Mr Lunatik shoots the sheriff

Publié le par Ða

Dear 4000,

"You want Eric crapped on?" the eager bartender in a Shimo-Kitazawa bar asked.   "Sure, why not?" I answered, looking round for Eric the fecal freak. When the dreary lyrics of "I Shot The Sheriff." came on, I felt more like crapping than clapping.

I took her to an "Adult Toys" shop in Kabukicho; stopping to admire the line of vibrators topped with former prime ministers' heads.  "Who do you like?" I asked.  No answer, she was passed out on the floor.  Too bad, she missed my favorite, the Hello Kitty. tool. Hello Kitty, Hello Pussy.

Ego strokes for older guys: sleeping with women less than half your age.  Women who are not whoring or seeking promotion, but actually like you.  The fractions game is best not played in your twenties.

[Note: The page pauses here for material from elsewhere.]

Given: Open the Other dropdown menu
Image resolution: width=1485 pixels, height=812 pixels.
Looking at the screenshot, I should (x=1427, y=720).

I wondered if the American loudmouth with "Momma" tattooed on his arm was influenced by Baudrillard's ideas on images and identity. Or had he considered "M"s inked on his ass cheeks, his hole serving as the "O"? Upside down, of course, is wow.

A night of canned heat and liquid laughter was capped by flying upside down.  It was great while it lasted, but then gravity kicked in. Flipping off your bike is very temporary fun.

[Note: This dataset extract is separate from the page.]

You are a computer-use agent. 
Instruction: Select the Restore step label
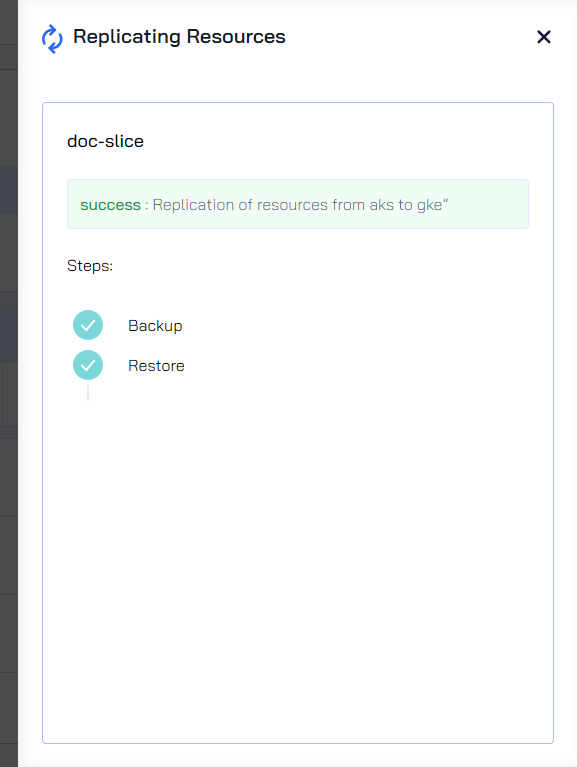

Nova, the biggest English language school in Japan, is closed. Call it a scam rather than a school, an organized crime. Lie to customers, lie to staff. Enforce racism while ripping off locals. Blame it on the Boss of Nova.

Neither Hard Gay nor Real Hard Gay are gay.  Welcome to the wacky world of Japanese television.

Alone and lost in a dark forest, accompanied only by the distant boom of a Buddhist temple bell. 15 kilometers of sweating, up and down three mountains, wondering how to pull this one off. Two hours later I roared through the world's busiest railway station, heading for a chic Italian restaurant in one of Tokyo's trendiest districts. Just another day off in the Big Sushi.